• [Фрагмент документа]:
>>>>

«Сохраняйте хладнокровие»

«Сохраняйте хладнокровие»

Лето 1942 года ознаменовано провалом брюссельской и амстердамской сетей, но парижская цитадель, судя по всему, осталась неприступной. Недремлющие часовые и драконовские правила конспирации позволили ей выстоять.

Благодаря Гроссфогелю обеспечены условия ее существования. С десяток квартир или свободных комнат могут служить убежищем для подпольщиков: улица Эдмон-Роже, 3; набережная Сен-Мишель, 13; улица Варенн, 94; улица Фортюни, 6; проспект Ваграм, 78 и т. д.; есть еще домик в Везине и вилла в Вервье. Помимо этого существует даже тыловая база: замок Бийерон, куда приезжают больные или уставшие члены организации, чтобы собраться с силами, так что коммунисты-подпольщики и жены немецких офицеров бок о бок вдыхают здоровый воздух Берри. В то же время Бийерон, расположенный в нескольких километрах от демаркационной линии, для находящихся в опасности агентов является «дверцей» в свободную зону; местные проводники легко переправляют их туда. Между прочим, ферма Корбена, директора «Симекс» поставляет в изобилии птицу и яйца, а Тевене, акционер бельгийского отделения «Симекско», владелец сигаретной фабрики, продолжает обеспечивать Париж своей продукцией.

С точки зрения финансов дела идут превосходно. Чистая прибыль фирм «Симекс» и «Симекско» достигла 1 616 000 франков в 1941 году и 1 641 000 франков в 1942-м, с учетом того, что все затраты, связанные с деятельностью бельгийской, голландской и французской сетей, были включены в пассив этих двух компаний. Треппер ведет строжайший учет расходов, потому что, как любой глава советской сети, он знает, что должен представить финансовый отчет в Москве. Ему самому и его людям платят в долларах (доллар всегда был единицей денежных расчетов Центра). В 1939 году Большой шеф получал 350 долларов в месяц. Когда его жена с детьми вернулась через Марсель в Москву, эту сумму сократили до 275 долларов. Кенту, Аламо и Гроссфогелю платили сначала 175 долларов в месяц, затем 225. Но все агенты, независимо от ранга, с 22 июня 1941 года получают одинаковую зарплату в 100 долларов; идет война, и они считаются солдатами действующей армии. Разумеется, размеры служебных расходов не ограничены.

<<<<

• [Задания]:
(a) Ответьте на вопросы по фрагменту о парижской сети.
(i) Какой чистой прибыли достигли фирмы «Симекс» и «Симекско» в 1941 году?
(ii) Какой замок служил тыловой базой организации?
(iii) Сколько долларов в месяц получал Большой шеф в 1939 году?
(b) Измените часть фрагмента о парижской сети, начиная со слов «Лето 1942 года» и заканчивая словами «позволили ей выстоять.»: замените «неприступной» на «недосягаемой».
Отвечайте, опираясь только на этот текст.

• [Исходные данные]:
>>>>

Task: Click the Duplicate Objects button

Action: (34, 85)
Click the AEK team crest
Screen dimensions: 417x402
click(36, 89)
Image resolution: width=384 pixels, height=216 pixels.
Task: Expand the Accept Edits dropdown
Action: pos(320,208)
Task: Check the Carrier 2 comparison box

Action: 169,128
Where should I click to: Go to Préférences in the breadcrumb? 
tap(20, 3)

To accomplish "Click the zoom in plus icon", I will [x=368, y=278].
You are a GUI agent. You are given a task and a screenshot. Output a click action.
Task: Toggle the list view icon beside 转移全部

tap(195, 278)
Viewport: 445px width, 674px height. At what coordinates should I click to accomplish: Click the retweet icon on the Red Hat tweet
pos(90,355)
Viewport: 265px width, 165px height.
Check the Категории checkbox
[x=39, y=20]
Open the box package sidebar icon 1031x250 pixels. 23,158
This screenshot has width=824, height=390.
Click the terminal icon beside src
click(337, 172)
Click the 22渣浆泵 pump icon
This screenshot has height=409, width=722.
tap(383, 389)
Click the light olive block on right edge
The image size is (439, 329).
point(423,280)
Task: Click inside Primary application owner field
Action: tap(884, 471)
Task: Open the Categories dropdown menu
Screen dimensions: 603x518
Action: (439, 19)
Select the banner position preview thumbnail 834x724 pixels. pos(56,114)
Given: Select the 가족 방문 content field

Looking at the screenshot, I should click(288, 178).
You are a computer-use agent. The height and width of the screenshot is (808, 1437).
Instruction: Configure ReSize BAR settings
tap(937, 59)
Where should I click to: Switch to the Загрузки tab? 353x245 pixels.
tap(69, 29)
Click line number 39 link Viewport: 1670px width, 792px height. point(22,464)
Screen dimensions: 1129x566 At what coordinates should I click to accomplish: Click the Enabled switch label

<<<<

• [Ответы к заданиям]:
(a)
(i) 1 616 000 франков.
(ii) Замок Бийерон.
(iii) 350 долларов.

(b)
Лето 1942 года ознаменовано провалом брюссельской и амстердамской сетей, но парижская цитадель, судя по всему, осталась недосягаемой. Недремлющие часовые и драконовские правила конспирации позволили ей выстоять.